REQUIRED ACTION
Reproduce verbatim the final portion of the material below, from the line containing "The height and width of the screenshot is (604, 640)." through its last line, and nothing else.
++++++++++
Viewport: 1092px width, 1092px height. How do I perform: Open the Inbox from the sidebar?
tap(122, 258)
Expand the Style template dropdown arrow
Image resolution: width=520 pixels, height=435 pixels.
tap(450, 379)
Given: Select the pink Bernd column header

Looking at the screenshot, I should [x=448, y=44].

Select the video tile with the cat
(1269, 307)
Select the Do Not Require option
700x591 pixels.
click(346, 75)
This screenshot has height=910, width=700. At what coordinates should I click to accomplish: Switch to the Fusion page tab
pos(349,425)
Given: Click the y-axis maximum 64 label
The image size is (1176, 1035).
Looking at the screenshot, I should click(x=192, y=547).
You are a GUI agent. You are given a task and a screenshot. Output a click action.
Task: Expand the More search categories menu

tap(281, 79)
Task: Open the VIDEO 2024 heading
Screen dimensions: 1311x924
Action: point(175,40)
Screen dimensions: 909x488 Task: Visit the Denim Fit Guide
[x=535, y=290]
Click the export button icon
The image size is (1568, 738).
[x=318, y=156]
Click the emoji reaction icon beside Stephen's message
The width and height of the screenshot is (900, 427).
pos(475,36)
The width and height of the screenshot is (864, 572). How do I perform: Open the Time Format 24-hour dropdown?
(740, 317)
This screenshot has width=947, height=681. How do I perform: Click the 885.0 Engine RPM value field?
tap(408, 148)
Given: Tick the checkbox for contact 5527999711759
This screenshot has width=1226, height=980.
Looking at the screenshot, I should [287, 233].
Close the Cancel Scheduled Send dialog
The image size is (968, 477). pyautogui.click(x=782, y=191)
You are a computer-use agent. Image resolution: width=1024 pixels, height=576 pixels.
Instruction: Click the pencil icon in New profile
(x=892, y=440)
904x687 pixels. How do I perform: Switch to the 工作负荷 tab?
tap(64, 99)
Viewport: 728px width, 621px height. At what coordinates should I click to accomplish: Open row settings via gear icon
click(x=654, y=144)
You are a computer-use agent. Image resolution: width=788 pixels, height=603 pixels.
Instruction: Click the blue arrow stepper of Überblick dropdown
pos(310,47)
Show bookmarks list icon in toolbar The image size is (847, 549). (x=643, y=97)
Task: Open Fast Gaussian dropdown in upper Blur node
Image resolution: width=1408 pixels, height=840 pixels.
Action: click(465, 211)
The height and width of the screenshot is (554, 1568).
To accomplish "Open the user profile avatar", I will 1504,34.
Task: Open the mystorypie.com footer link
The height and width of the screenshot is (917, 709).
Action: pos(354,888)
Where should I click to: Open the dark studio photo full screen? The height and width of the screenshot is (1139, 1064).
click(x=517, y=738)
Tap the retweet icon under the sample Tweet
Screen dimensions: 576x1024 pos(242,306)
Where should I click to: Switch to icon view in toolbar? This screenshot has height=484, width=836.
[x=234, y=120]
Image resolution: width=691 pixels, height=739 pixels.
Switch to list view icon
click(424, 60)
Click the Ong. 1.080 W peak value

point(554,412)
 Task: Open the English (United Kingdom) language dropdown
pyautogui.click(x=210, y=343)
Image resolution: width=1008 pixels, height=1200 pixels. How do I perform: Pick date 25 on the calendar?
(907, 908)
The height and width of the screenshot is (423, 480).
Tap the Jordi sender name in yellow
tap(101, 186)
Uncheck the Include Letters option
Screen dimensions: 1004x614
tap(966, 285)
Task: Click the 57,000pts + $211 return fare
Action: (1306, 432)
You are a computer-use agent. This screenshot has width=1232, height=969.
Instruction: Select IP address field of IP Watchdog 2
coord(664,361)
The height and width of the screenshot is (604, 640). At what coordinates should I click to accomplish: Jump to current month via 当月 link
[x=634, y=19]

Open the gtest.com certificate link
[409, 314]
++++++++++
RESPONSE AREA
The height and width of the screenshot is (604, 640). At what coordinates should I click to accomplish: Jump to current month via 当月 link
[x=634, y=19]

Open the gtest.com certificate link
[409, 314]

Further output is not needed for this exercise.